*AUFGABENSTELLUNG*. Übertrage aus dem Text über die Besetzung der Rechtsverteidiger-Position wortgetreu den Abschnitt, der mit "Aber als Lahm-Nachfolger" beginnt und mit "seine mutmaßliche Verletzungsanfälligkeit." endet.

*TEXT ZUR ANALYSE*.
╭──

Im Prinzip sind auf der RV-Position 2 Planstellen frei, denn Rafinha geht ebenfalls dem Karriereende entgegen. Es spräche aus meiner Perspektive nichts dagegen sowohl Henrichs als auch Mitch Elijah zu holen. Ob aber Mitch nochmal zurück kommen will?!? In Berlin hat er Anerkennung, einen Stammplatz und keinen Druck.
Ich mag den Mitch. Und ich fand es richtig schade, als wir ihn gehen ließen.
Aber als Lahm-Nachfolger sehe ich ihn nicht. Seine Stärke liegt eher in der Offensive (siehe auch die im Interview angesprochenen Torbeteiligungen), was zur Folge hat, dass er bei der Hertha auch regelmäßig im rechten Mittelfeld bzw. als rechter Flügelstürmer spielt.
Und wenn wir an einen ultra-offensiven Rechtsverteidiger denken, der ggf. neben einer Dreierkette als “Schienenspieler” eingesetzt wird, dann kommt man an dem Namen Bellarabi nicht vorbei. Den würde ich liebend gerne in einer solchen Rolle sehen.
Was mich bei Weiser schon abhält mich weiter mit ihm zu befassen ist seine mutmaßliche Verletzungsanfälligkeit.
Nicht nur aktuell, sondern über die letzten 2-3 Jahre hat der doch ständig seine Verletzungen oder Zipperlein. Die Quote solcher Spieler im Kader sollten wir eher ab- statt aufbauen.
Die Leistung am Mittwoch war also “Okay”. Wow. Die Artikel der letzten Wochen sind langsam schwer zu ertragen.

╰──

*BEREITGESTELLTES MATERIAL*.

╭──

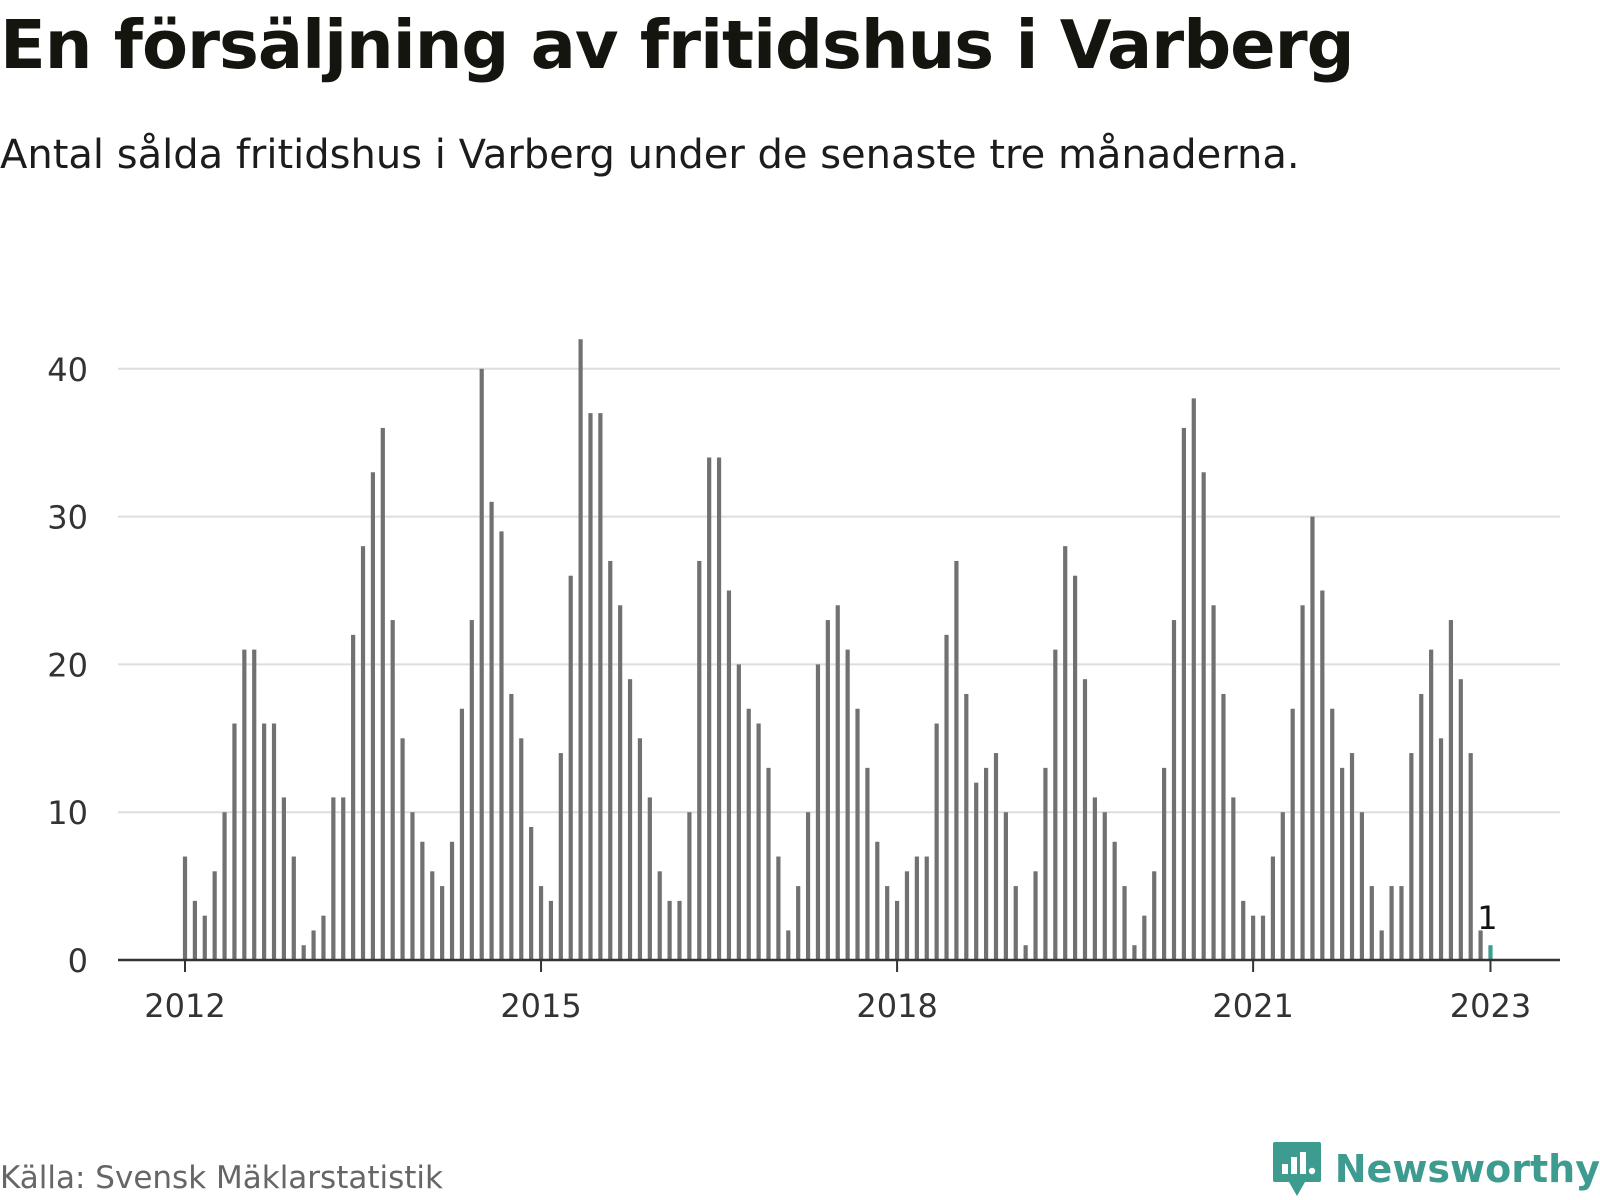 The height and width of the screenshot is (1200, 1600). I want to click on newsworthy-logo-icon, so click(1296, 1169).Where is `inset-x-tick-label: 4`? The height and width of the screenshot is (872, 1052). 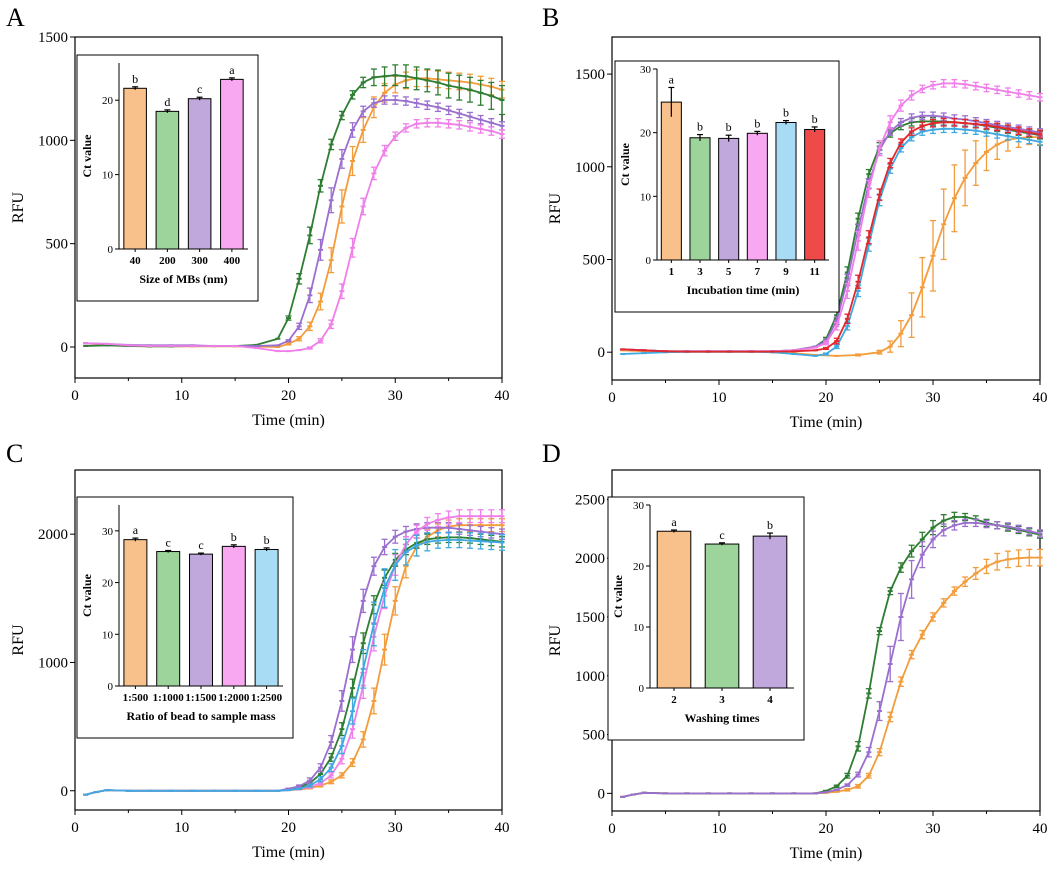
inset-x-tick-label: 4 is located at coordinates (770, 700). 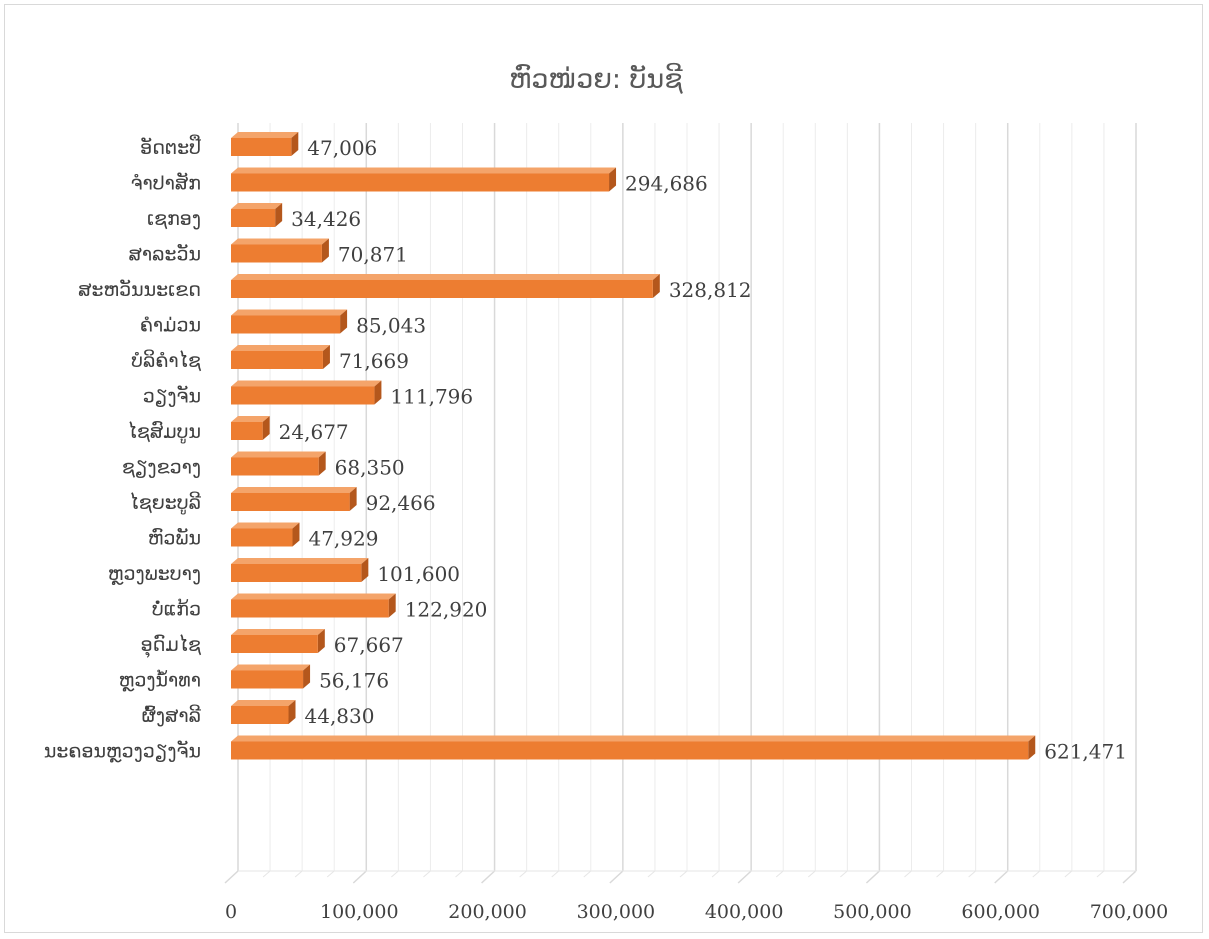 I want to click on category-label: ຊຽງຂວາງ, so click(x=162, y=468). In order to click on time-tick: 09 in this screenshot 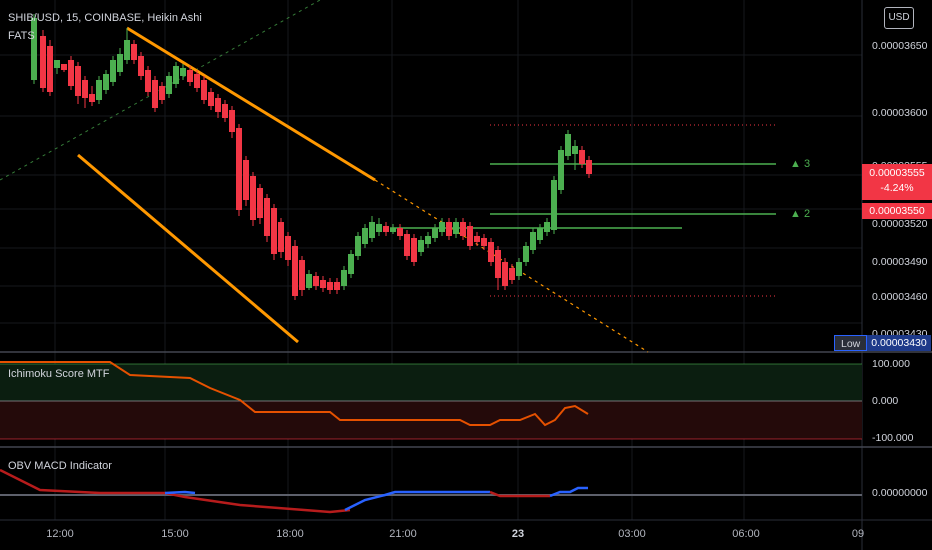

╰──

*LÖSUNGSTEIL*.
Aber als Lahm-Nachfolger sehe ich ihn nicht. Seine Stärke liegt eher in der Offensive (siehe auch die im Interview angesprochenen Torbeteiligungen), was zur Folge hat, dass er bei der Hertha auch regelmäßig im rechten Mittelfeld bzw. als rechter Flügelstürmer spielt.
Und wenn wir an einen ultra-offensiven Rechtsverteidiger denken, der ggf. neben einer Dreierkette als “Schienenspieler” eingesetzt wird, dann kommt man an dem Namen Bellarabi nicht vorbei. Den würde ich liebend gerne in einer solchen Rolle sehen.
Was mich bei Weiser schon abhält mich weiter mit ihm zu befassen ist seine mutmaßliche Verletzungsanfälligkeit.